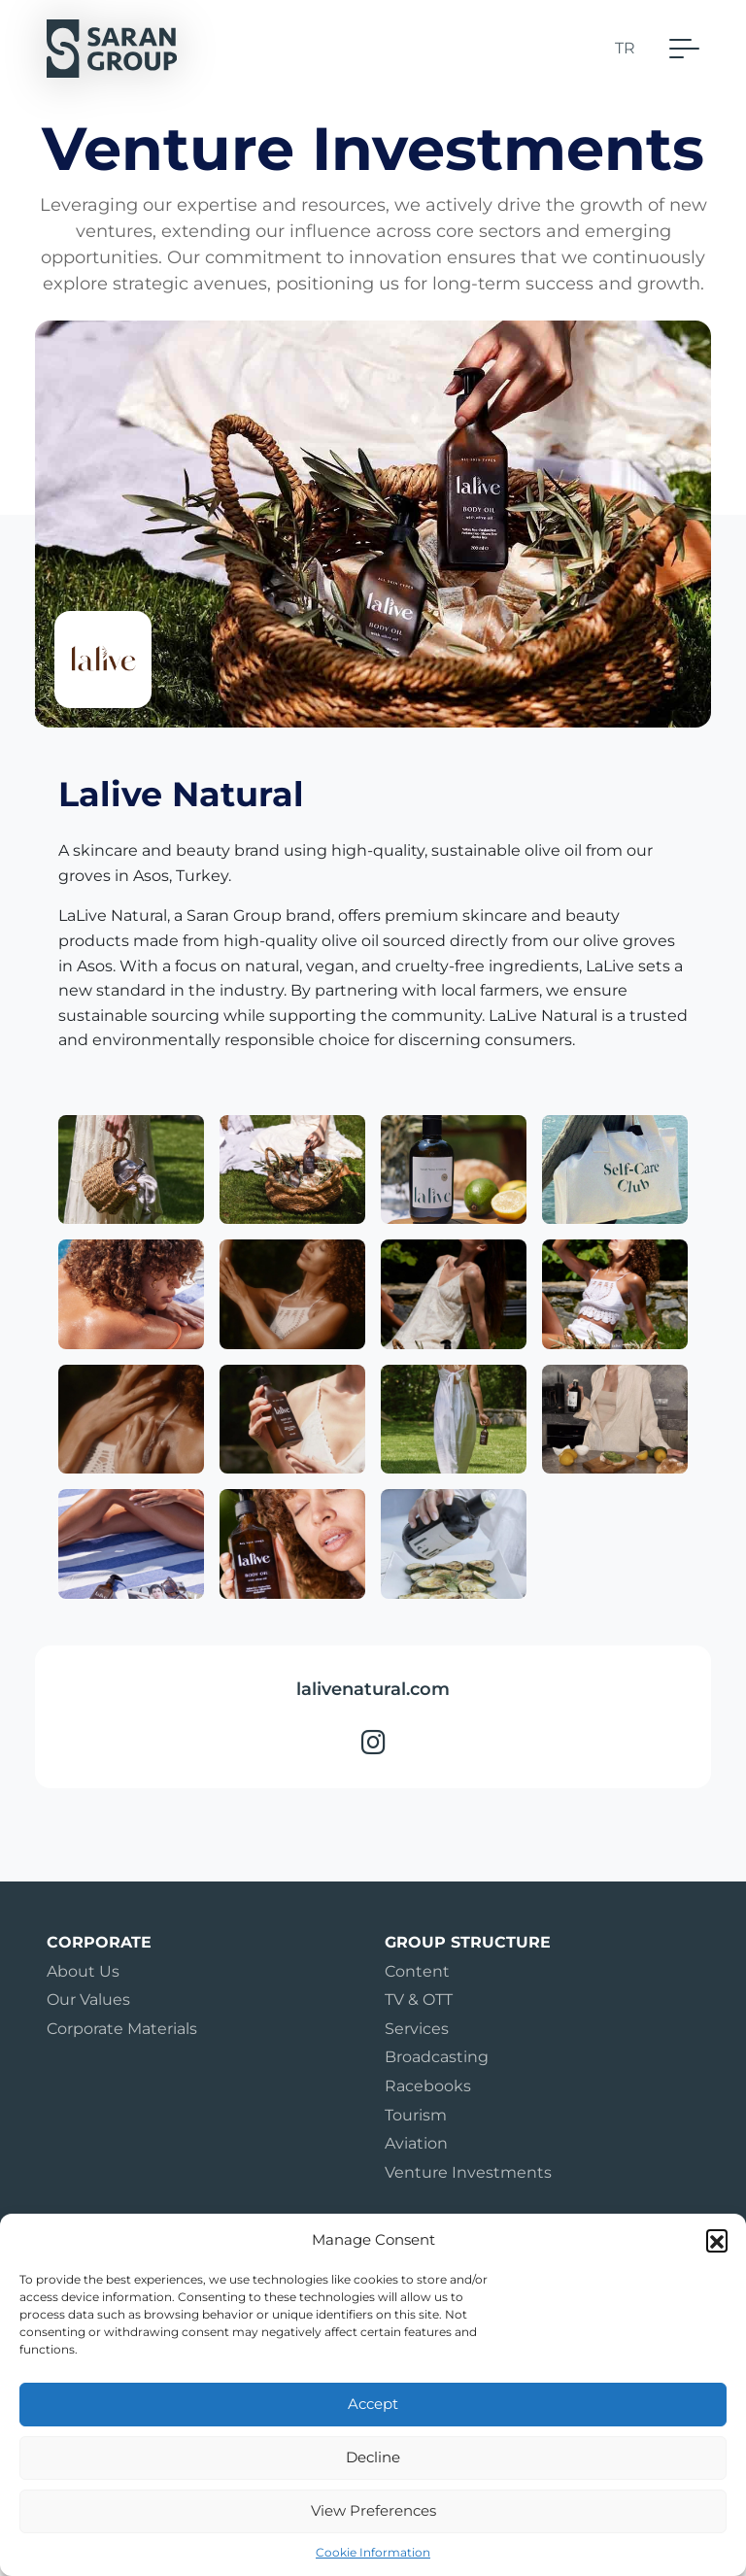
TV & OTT (419, 1999)
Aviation (416, 2143)
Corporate (99, 1942)
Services (417, 2028)
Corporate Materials (122, 2028)
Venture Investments (468, 2172)
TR (625, 48)
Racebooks (428, 2086)
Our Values (88, 1999)
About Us (83, 1971)
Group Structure (468, 1942)
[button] (717, 2240)
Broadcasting (437, 2057)
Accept (373, 2403)
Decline (373, 2457)
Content (417, 1971)
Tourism (416, 2115)
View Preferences (373, 2510)
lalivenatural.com (373, 1689)
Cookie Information (373, 2552)
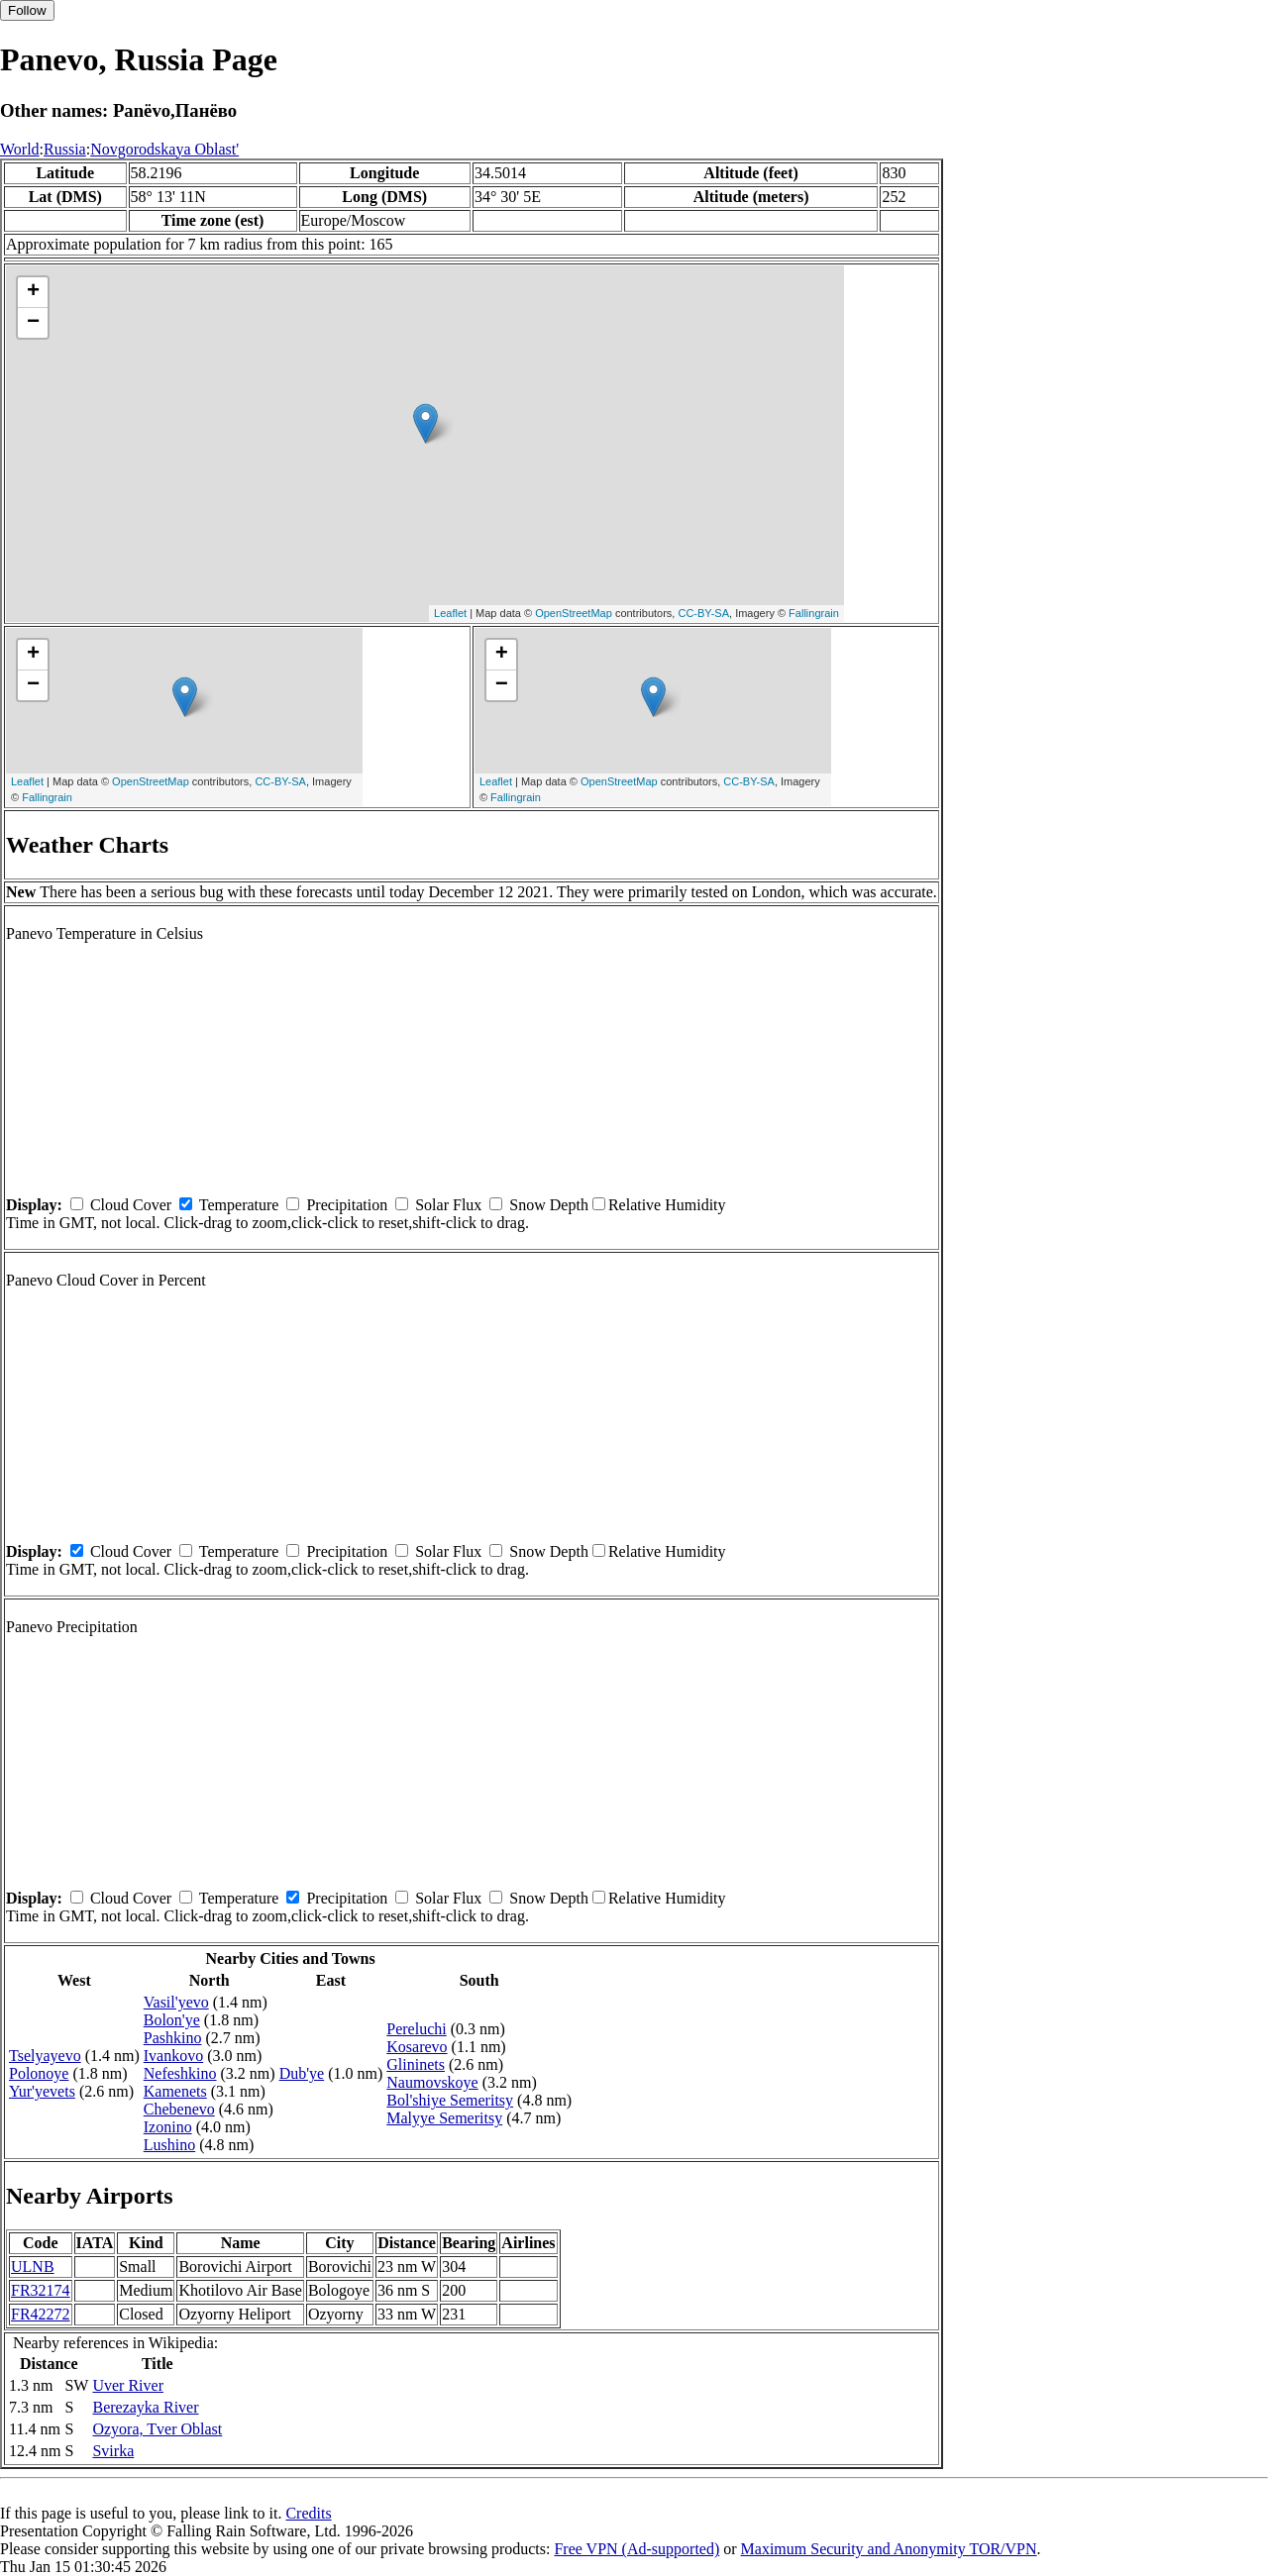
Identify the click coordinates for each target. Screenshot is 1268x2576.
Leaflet (450, 613)
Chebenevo (179, 2109)
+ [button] (33, 292)
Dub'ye (302, 2073)
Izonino (168, 2126)
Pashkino (173, 2037)
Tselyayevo (45, 2055)
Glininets (415, 2064)
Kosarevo (416, 2046)
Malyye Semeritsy (444, 2118)
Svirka (113, 2450)
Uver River (127, 2385)
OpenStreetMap (573, 613)
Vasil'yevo (176, 2002)
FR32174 (40, 2290)
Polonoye (38, 2073)
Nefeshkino (180, 2073)
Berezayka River (145, 2407)
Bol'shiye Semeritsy (449, 2100)
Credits (308, 2513)
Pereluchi (416, 2028)
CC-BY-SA (703, 613)
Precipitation (346, 1204)
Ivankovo (173, 2055)
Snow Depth (548, 1204)
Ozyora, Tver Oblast (157, 2429)
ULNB (32, 2266)
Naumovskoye (431, 2082)
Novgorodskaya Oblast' (164, 149)
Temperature (239, 1204)
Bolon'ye (172, 2019)
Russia (65, 149)
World (20, 149)
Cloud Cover (130, 1204)
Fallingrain (814, 613)
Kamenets (175, 2091)
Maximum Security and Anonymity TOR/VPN (889, 2548)
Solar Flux (448, 1204)
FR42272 (40, 2314)
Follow (27, 10)
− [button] (33, 323)
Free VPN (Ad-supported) (636, 2548)
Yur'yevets (42, 2091)
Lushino (169, 2144)
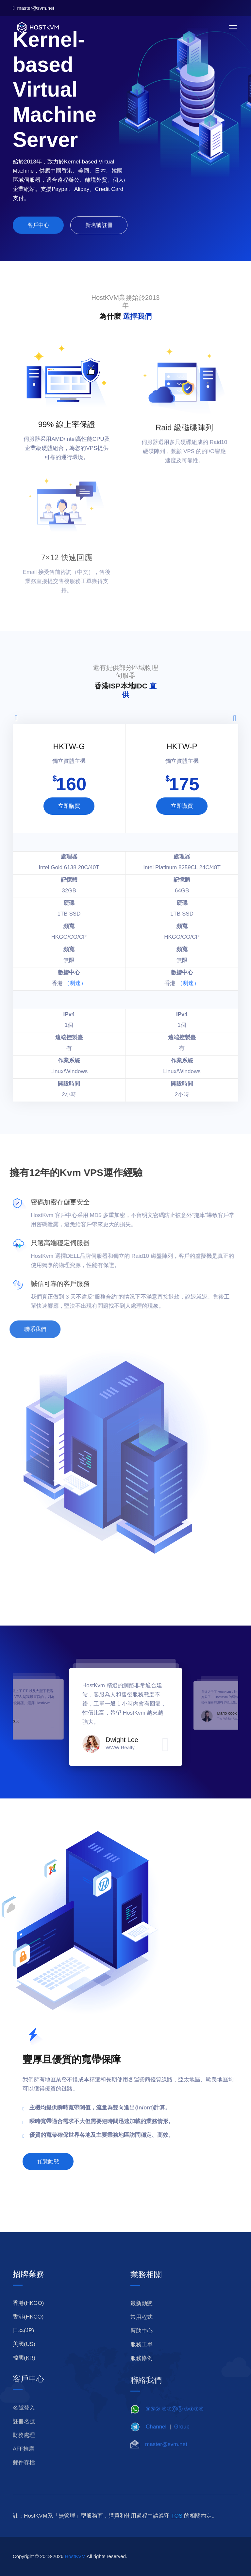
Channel (156, 2444)
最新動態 (141, 2322)
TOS (177, 2531)
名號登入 (24, 2426)
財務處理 (24, 2453)
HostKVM (75, 2571)
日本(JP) (23, 2346)
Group (182, 2444)
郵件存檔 (24, 2480)
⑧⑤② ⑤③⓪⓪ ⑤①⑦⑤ (174, 2426)
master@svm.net (33, 8)
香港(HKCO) (28, 2332)
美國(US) (24, 2359)
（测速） (75, 983)
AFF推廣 (23, 2467)
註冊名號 (24, 2439)
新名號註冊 (98, 230)
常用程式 (141, 2335)
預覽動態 (48, 2177)
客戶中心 (38, 230)
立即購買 (69, 806)
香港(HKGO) (28, 2318)
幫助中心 (141, 2349)
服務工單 (141, 2363)
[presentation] (16, 718)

◆ **Description of the task**
Rewrite the entries above as a JSON list of strings, one string per line, with blank lines skipped and the pictures left out.

◆ **Answer to the task**
[
  "TV & OTT (419, 1999)",
  "Aviation (416, 2143)",
  "Corporate (99, 1942)",
  "Services (417, 2028)",
  "Corporate Materials (122, 2028)",
  "Venture Investments (468, 2172)",
  "TR (625, 48)",
  "Racebooks (428, 2086)",
  "Our Values (88, 1999)",
  "About Us (83, 1971)",
  "Group Structure (468, 1942)",
  "[button] (717, 2240)",
  "Broadcasting (437, 2057)",
  "Accept (373, 2403)",
  "Decline (373, 2457)",
  "Content (417, 1971)",
  "Tourism (416, 2115)",
  "View Preferences (373, 2510)",
  "lalivenatural.com (373, 1689)",
  "Cookie Information (373, 2552)",
  "Identify the click coordinates for each target. Screenshot is 1268x2576.",
  "Leaflet (450, 613)",
  "Chebenevo (179, 2109)",
  "+ [button] (33, 292)",
  "Dub'ye (302, 2073)",
  "Izonino (168, 2126)",
  "Pashkino (173, 2037)",
  "Tselyayevo (45, 2055)",
  "Glininets (415, 2064)",
  "Kosarevo (416, 2046)",
  "Malyye Semeritsy (444, 2118)",
  "Svirka (113, 2450)",
  "Uver River (127, 2385)",
  "OpenStreetMap (573, 613)",
  "Vasil'yevo (176, 2002)",
  "FR32174 (40, 2290)",
  "Polonoye (38, 2073)",
  "Nefeshkino (180, 2073)",
  "Berezayka River (145, 2407)",
  "Bol'shiye Semeritsy (449, 2100)",
  "Credits (308, 2513)",
  "Pereluchi (416, 2028)",
  "CC-BY-SA (703, 613)",
  "Precipitation (346, 1204)",
  "Ivankovo (173, 2055)",
  "Snow Depth (548, 1204)",
  "Ozyora, Tver Oblast (157, 2429)",
  "ULNB (32, 2266)",
  "Naumovskoye (431, 2082)",
  "Novgorodskaya Oblast' (164, 149)",
  "Temperature (239, 1204)",
  "Bolon'ye (172, 2019)",
  "Russia (65, 149)",
  "World (20, 149)",
  "Cloud Cover (130, 1204)",
  "Fallingrain (814, 613)",
  "Kamenets (175, 2091)",
  "Maximum Security and Anonymity TOR/VPN (889, 2548)",
  "Solar Flux (448, 1204)",
  "FR42272 (40, 2314)",
  "Follow (27, 10)",
  "− [button] (33, 323)",
  "Free VPN (Ad-supported) (636, 2548)",
  "Yur'yevets (42, 2091)",
  "Lushino (169, 2144)",
  "Channel (156, 2444)",
  "最新動態 (141, 2322)",
  "TOS (177, 2531)",
  "名號登入 (24, 2426)",
  "財務處理 (24, 2453)",
  "HostKVM (75, 2571)",
  "日本(JP) (23, 2346)",
  "Group (182, 2444)",
  "郵件存檔 (24, 2480)",
  "⑧⑤② ⑤③⓪⓪ ⑤①⑦⑤ (174, 2426)",
  "master@svm.net (33, 8)",
  "香港(HKCO) (28, 2332)",
  "美國(US) (24, 2359)",
  "（测速） (75, 983)",
  "AFF推廣 (23, 2467)",
  "註冊名號 (24, 2439)",
  "新名號註冊 (98, 230)",
  "常用程式 (141, 2335)",
  "預覽動態 (48, 2177)",
  "客戶中心 (38, 230)",
  "立即購買 (69, 806)",
  "香港(HKGO) (28, 2318)",
  "幫助中心 (141, 2349)",
  "服務工單 (141, 2363)",
  "[presentation] (16, 718)"
]